After 6,350 words devoted to infertility advocacy in this series, it all boils down to this:

1. If we don't advocate for infertility awareness for ourselves, no one will do it for us. We need to step up to the plate as a community.

2. Advocacy serves as a proactive way to heal old wounds and regain a sense of control with a disease that seems to rob so much control from us.

3. Find a way to advocate in a way that feels comfortable to you. Fuel that fire in your belly. Then, when you're ready, push yourself one step further.

4. Remember that infertility advocacy is not a lost cause. Do this for yourself. Do it for your partner. Do it for the 7.3 million people in this country. Do it because it matters and for what all the possibilities of successful advocacy could be. Have hope.

5. Start your advocacy today, from the comfort of your own living room. Just do something and start right now. Commit to change. Be the change, as Gandhi would say.

The time for silence surrounding infertility is over. The time for a positive, open dialogue is long overdue. The time has come for a million voices calling for change.

Will you be one of them?

Photo by Abe Novy via Flickr.


Anonymous said...

This was a fantastic series, Keiko. Bravo for being such a strong voice in our community. YES WE CAN make a difference and be the change.

StolenEggs said...

Bravo! Great series. And thanks for the shout out. ;)
Perhaps your voice will make the whole thing seem not quite as daunting and help people out of their frozen fear.

Jen said...

YOU are making a difference. <3

Mrs.Tiye said...

Thanks sooo much for the mention, Keiko! I love the fire in you!

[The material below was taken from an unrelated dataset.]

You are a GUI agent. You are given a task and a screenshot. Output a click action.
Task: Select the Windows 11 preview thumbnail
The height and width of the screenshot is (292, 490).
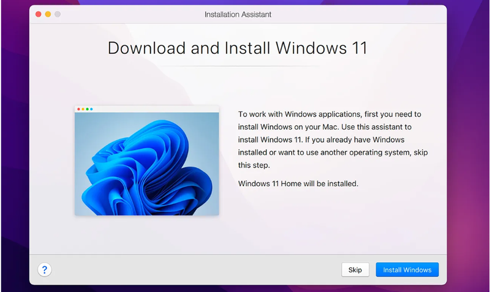pos(146,160)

As sucky as it is for us all to be here...I'm glad to have met such AMAZING women in this fight. It gives a LOT of power back to spirits who once felt powerless.

Jo said...

This series could not have come at a better time for me. I've just recently outed myself on FB, and also encountered problems moving to a fertility-mandated state where I STILL don't qualify for fertility coverage. So, needless to say, there's some letter-writing and general advocacy in my very near future.

Thank you for reminding us all how important our voices truly are.


Sonja said...

2. Advocacy serves as a proactive way to heal old wounds and regain a sense of control with a disease that seems to rob so much control from us.

This could not be more true, and altho I do my advocacy to help others, I won't lie, it helps me too!!

PS: Thanks so much for the shout out!

justine said...

Yes! I WILL!!!! This has been such a terrific series, Keiko! I hope you will turn it into a talk soon, and go on a speaking tour!